Assume you have some random walk, what's the general approach to solving a problem where the question asks for the probability of reaching a certain point given a maximum of "n" steps? Is this type of problem still a random walk problem?
I'm self learning random walks.
On
Perhaps spectral graph theory would be a good tool. In spectral graph theory, graphs are given as random walk matrix and probability distributions on graphs are given as vectors.
For graph $G=(V,E)$, the random walk matrix $M$ of it is defined as $M_{ij}$ being the probability that walking start from vertical $i$ and reach $j$ in one step. Let $u$ be the uniform distribution on $G$, the $u=(1/|V|,\cdots,1/|V|)$. One defines $$ \lambda(G) = \max _{\pi} \frac{\|\pi M-u\|}{\|\pi-u\|}=\max _{x \perp u} \frac{\|x M\|}{\|x\|} $$ where the first max is taken over all the probability distributions while the second one is taken over all vectors perpendicular to $u$. It is interesting that $\lambda(G)$ equal to $|\lambda_2|$ where $\lambda_2$ is the eigenvalue of $M$ with second largest absolute value. And for a regular graph and any initial distribution $\pi$, we have the following result $$ \left\|\pi M^{t}-u\right\| \leq \lambda(G)^{t} \cdot\|\pi-u\| \leq \lambda(G)^{t} $$ It is easy to see that $\pi M^t$ is the distribution that we starting with $\pi$ and walking for $t$ steps. For non-regular graphs, we can make it regular by adding self-loops and if doesn't increase the hitting probability of any vertical in any steps.

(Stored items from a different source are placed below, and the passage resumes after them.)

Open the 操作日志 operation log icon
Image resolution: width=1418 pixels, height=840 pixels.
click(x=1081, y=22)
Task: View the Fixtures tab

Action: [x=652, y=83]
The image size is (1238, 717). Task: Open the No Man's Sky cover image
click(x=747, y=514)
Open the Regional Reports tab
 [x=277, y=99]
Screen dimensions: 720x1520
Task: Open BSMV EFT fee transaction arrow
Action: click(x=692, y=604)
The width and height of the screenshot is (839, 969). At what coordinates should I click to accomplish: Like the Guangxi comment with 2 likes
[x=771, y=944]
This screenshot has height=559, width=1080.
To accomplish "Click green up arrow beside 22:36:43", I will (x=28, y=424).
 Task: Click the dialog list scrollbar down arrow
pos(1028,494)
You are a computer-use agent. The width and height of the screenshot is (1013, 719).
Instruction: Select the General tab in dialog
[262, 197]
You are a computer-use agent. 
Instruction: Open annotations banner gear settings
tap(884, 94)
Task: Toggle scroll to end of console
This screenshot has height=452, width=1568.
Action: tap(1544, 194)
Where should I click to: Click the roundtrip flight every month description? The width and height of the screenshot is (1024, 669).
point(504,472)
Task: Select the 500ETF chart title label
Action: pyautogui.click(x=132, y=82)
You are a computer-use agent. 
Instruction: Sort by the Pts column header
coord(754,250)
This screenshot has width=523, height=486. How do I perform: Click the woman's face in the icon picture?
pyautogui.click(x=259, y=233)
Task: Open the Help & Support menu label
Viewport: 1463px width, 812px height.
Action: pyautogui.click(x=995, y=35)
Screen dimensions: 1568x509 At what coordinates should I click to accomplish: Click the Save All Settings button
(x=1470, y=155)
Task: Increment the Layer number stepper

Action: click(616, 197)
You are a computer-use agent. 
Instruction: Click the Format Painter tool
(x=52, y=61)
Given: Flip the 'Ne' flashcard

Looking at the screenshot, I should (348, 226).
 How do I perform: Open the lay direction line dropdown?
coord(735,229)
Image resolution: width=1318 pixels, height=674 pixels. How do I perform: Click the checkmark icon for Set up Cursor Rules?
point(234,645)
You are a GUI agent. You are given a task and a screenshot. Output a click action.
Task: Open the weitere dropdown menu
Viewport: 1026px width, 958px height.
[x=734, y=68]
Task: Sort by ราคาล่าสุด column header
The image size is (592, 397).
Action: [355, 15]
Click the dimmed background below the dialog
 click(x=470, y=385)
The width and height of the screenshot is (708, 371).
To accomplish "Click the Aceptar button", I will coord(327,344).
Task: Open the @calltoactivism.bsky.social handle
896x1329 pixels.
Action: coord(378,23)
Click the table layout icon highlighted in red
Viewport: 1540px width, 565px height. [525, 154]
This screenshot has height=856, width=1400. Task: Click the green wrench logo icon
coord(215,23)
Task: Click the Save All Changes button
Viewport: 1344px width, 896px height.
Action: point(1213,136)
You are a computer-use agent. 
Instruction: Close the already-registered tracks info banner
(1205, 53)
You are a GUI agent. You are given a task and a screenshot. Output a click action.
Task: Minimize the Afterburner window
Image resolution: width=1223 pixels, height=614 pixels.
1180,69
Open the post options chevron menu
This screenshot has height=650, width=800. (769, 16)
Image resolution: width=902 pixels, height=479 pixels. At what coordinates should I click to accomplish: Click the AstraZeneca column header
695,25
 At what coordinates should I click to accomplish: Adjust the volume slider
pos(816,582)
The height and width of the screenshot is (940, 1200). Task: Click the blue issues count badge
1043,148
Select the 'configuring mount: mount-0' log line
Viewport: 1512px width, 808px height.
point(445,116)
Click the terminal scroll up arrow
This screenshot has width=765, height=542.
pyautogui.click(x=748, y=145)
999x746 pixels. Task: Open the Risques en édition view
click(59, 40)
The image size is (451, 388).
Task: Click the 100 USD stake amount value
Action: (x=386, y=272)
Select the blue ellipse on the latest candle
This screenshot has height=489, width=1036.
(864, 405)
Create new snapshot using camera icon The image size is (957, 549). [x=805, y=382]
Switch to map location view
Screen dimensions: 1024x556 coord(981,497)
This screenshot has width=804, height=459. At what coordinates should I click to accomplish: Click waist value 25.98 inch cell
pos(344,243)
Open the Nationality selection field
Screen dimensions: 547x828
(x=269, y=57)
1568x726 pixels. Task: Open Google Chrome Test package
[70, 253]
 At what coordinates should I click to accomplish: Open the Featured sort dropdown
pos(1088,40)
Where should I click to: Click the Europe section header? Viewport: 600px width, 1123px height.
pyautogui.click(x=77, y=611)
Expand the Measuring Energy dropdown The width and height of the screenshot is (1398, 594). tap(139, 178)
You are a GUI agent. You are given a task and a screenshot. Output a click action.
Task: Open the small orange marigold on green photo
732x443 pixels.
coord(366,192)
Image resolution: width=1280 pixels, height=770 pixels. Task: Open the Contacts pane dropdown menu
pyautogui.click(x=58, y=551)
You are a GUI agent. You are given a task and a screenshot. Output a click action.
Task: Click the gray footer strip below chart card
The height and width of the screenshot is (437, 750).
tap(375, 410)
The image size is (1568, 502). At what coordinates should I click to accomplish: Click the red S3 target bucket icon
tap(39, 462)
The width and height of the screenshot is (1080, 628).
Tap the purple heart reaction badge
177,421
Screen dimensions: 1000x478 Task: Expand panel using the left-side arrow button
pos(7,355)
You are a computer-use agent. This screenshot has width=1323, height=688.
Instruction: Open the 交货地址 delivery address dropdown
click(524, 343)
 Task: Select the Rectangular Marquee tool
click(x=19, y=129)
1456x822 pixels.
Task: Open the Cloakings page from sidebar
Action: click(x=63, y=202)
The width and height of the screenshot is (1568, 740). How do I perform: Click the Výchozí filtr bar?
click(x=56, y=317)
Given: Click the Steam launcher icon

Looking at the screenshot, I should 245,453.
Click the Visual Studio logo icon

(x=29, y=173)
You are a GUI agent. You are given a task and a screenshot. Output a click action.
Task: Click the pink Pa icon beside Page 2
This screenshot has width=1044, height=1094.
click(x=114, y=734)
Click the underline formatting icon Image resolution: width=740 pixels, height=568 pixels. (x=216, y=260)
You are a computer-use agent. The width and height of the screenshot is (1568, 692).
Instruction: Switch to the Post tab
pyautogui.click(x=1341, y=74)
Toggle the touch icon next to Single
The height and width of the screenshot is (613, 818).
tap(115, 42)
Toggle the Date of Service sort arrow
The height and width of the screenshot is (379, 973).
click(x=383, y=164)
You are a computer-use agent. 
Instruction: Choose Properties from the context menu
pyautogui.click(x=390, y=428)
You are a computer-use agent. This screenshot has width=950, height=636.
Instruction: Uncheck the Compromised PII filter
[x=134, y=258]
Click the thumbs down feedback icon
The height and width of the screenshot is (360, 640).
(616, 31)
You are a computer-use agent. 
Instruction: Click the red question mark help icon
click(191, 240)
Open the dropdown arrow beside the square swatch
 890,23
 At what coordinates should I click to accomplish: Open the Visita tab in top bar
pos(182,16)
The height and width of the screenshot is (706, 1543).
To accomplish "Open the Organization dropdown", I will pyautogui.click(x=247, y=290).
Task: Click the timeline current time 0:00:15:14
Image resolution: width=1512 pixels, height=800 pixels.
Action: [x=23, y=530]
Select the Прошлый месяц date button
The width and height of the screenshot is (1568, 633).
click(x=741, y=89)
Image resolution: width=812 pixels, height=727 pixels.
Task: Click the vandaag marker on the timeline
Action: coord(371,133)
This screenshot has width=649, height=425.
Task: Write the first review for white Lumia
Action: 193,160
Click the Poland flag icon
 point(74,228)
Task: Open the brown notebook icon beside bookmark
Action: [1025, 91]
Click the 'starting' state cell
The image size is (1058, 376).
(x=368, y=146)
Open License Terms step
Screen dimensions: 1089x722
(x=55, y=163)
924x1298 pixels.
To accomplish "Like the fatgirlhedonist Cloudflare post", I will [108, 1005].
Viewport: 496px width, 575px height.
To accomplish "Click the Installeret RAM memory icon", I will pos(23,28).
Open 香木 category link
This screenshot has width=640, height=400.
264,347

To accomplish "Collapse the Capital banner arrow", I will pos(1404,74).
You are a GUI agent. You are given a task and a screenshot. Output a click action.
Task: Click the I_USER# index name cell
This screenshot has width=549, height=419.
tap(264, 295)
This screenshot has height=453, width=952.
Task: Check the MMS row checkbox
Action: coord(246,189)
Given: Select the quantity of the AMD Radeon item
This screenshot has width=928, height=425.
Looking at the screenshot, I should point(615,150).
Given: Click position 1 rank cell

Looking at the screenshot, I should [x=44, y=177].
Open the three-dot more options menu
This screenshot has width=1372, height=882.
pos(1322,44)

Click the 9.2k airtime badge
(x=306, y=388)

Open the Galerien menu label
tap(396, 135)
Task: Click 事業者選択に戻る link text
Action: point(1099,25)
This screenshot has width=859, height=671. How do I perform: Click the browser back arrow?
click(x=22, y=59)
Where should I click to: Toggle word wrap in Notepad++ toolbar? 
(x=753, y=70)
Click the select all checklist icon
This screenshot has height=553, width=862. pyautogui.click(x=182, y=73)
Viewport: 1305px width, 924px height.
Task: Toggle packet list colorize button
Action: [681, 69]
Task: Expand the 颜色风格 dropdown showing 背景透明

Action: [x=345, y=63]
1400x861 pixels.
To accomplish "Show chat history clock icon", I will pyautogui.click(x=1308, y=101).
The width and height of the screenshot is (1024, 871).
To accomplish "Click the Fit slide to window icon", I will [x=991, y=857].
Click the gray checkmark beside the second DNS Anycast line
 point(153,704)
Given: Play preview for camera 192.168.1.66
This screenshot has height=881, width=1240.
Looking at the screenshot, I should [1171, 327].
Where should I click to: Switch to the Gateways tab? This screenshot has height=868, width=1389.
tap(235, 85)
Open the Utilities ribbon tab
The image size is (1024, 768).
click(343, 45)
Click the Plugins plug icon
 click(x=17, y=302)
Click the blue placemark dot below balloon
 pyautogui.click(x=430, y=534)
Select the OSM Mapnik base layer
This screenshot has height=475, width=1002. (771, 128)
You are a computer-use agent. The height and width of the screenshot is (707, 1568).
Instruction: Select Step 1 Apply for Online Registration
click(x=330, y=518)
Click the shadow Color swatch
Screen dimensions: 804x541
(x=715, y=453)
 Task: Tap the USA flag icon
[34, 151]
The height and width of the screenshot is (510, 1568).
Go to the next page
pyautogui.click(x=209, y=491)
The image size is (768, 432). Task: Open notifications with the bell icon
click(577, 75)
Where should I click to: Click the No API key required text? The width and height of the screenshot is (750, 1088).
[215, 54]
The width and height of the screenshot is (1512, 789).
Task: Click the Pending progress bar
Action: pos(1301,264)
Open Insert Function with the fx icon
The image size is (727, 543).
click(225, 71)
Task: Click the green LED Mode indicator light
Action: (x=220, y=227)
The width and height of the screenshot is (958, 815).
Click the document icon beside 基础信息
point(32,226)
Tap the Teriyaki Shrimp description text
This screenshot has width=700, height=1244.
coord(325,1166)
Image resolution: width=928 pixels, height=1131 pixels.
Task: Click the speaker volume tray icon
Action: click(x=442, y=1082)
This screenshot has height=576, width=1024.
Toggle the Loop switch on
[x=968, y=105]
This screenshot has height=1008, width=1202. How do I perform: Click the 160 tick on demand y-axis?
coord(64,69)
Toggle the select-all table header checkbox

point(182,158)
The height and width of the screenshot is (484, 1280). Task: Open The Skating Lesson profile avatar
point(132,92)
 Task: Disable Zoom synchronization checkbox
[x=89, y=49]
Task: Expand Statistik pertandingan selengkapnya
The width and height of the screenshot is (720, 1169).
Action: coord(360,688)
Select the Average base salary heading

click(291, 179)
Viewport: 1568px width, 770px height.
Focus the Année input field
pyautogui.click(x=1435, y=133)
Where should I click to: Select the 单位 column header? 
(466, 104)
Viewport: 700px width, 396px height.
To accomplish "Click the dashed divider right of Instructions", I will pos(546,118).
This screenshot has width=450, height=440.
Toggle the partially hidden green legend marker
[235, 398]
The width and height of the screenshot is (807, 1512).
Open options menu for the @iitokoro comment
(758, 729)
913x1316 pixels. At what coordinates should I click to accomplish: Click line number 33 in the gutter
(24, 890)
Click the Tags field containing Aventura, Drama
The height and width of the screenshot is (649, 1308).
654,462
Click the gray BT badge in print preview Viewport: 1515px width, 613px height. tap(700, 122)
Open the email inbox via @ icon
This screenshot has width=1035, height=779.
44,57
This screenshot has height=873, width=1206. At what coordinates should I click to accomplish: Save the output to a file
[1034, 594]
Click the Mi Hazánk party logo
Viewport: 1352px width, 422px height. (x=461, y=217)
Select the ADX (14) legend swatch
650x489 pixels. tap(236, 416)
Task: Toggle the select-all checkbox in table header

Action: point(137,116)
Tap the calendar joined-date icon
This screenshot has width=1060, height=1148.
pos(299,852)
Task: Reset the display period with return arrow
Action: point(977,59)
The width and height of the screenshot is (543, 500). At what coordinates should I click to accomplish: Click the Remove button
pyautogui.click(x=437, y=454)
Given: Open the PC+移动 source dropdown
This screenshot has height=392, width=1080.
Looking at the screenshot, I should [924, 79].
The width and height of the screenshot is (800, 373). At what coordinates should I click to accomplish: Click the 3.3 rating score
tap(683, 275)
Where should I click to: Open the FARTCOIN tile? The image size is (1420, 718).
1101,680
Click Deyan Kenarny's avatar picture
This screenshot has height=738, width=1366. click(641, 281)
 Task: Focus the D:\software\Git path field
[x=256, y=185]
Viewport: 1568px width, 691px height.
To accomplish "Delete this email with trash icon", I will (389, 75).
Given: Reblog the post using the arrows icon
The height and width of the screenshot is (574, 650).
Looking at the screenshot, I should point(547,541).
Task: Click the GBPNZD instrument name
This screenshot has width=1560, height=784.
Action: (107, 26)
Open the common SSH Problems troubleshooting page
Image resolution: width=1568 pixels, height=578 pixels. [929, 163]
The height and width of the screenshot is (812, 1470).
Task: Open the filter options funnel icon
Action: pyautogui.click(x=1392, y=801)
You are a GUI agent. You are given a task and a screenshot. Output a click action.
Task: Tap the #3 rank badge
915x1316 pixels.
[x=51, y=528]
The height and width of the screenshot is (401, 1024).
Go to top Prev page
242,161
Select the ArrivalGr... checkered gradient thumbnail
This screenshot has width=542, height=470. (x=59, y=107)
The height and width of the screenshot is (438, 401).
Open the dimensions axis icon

This does give a lower bound of probability of "reaching a certain point of maximum 'n' steps".
References:
A good resource for this sort of thing is ME Fisher's "Walks, Walls, and Wetting":
https://link.springer.com/content/pdf/10.1007/BF01009436.pdf
The basic idea is to:
Calculate the probability that you instead don't reach the point in $n$ steps.
Find this probability by summing over the probabilities of all walks that never reach the point.
In the crucial step, realize that, starting at $0$ and reaching $n-a$ without ever passing through $n$ is equal to the probability of reaching $n-a$ minus the probability of reaching $n+a$. The idea is that each path that reaches $n-a$ after passing through $n$ can be mapped one-to-one with a different path that instead goes to $n+a$.